Standard blurring techniques create a uniform smoothing effect. We can do this by applying a low-pass filter kernel to the entire image. Bilateral filtering takes into account both spatial and color information. It is when applying the smoothing filter.    


We can employ the `bilateralFilter` function from the OpenCV library for bilateral filtering. This function operates on an input image and a destination (output) image. Bilateral filtering computes a weighted average for each pixel.

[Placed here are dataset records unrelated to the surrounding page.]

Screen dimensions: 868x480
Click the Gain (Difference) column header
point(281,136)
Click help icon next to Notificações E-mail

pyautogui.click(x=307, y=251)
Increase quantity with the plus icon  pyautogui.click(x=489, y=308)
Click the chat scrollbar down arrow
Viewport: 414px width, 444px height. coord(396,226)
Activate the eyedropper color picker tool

It considers two key factors:   

1. Color Similarity (sigmaColor - Filter sigma):   

It looks at how similar the colors are between the present pixel and its neighboring pixels.   


2. Spatial Proximity (sigmaSpace - Filter sigma):    

It considers the closeness of neighboring pixels. i.e., how close they are in their spatial distance from the current pixel.   

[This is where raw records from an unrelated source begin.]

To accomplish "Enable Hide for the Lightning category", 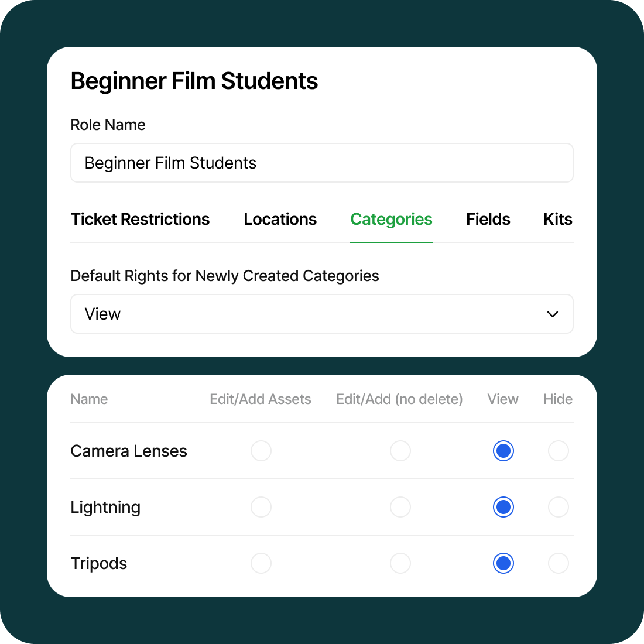I will pyautogui.click(x=558, y=507).
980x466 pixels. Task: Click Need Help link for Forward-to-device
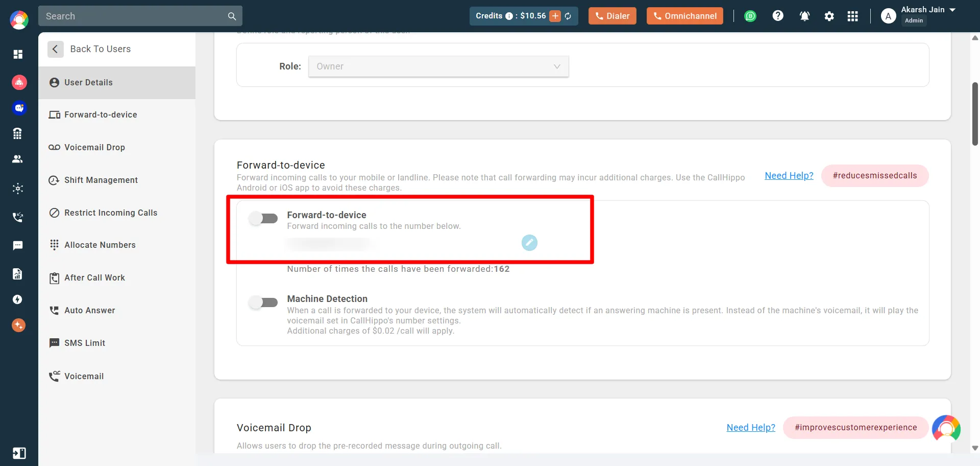click(789, 176)
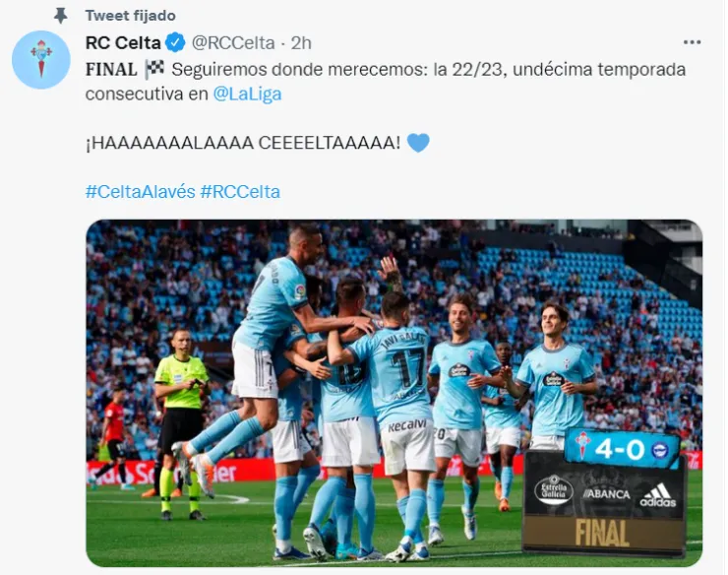This screenshot has width=728, height=575.
Task: Click the 4-0 scoreboard in the photo
Action: 621,449
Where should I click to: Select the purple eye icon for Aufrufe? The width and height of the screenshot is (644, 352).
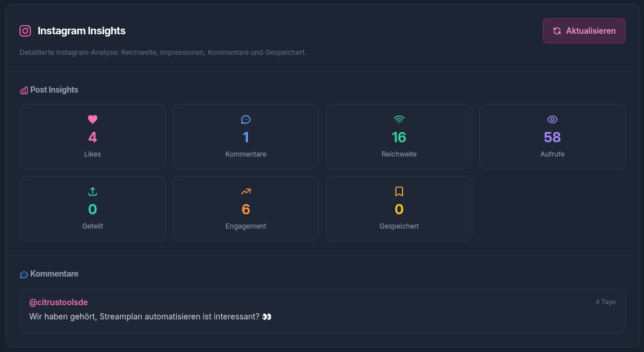552,119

Bilateral filtering combines these two factors. This ensures that we apply the smoothing effect. It helps preserve edges and details in the image. Median blurring computes the median value of pixel intensities within a kernel area. Unlike that, bilateral filtering is an advanced filter. It takes into account pixel differences and values in the current pixel's vicinity. It is useful in scenarios where there is a large intensity variation in the image. It is also useful when we need to retain similar intensities.   


The bilateral smoothing filter uses a normalization factor. It considers the pixel values within a kernel. This works in contrast to a simple average filter like a box filter or a normalized box filter. This function helps with noise removal in real-time applications. It helps ensure unwanted noise doesn't interfere with the task at hand. It employs for edge-preserving smoothing and enhancing features. It helps keep important details intact.  

 

The cv2.bilateralFilter function is a tool for performing bilateral filtering on images. It is particularly effective in reducing noise while retaining important image structures. Here's an overview of the cv2.bilateralFilter function:   

Syntax:   

cv2.bilateralFilter(src, d, sigmaColor, sigmaSpace, dst=None, borderType=None)   

Parameters:   

  • src: This is the source image that you want to filter.   
  • d: The diameter of each pixel neighborhood. It defines the range over which the filter operates. A larger d value includes pixels that are farther apart in the filtering process.   
  • sigmaColor: This parameter controls the influence of color similarity on the filtering. A larger sigmaColor value means that we consider pixels with similar color values.   
  • sigmaSpace: This parameter controls the influence of spatial proximity on the filtering. A larger sigmaSpace value means pixels closer to the center contribute to filtering.   
  • dst (optional): This is the output image where we store the filtered result. If not specified, the function creates a new image for the result.   
  • borderType (optional): It specifies how to handle border pixels during filtering. Common values include cv2.BORDER_DEFAULT, cv2.BORDER_CONSTANT, cv2.BORDER_REFLECT, and others.   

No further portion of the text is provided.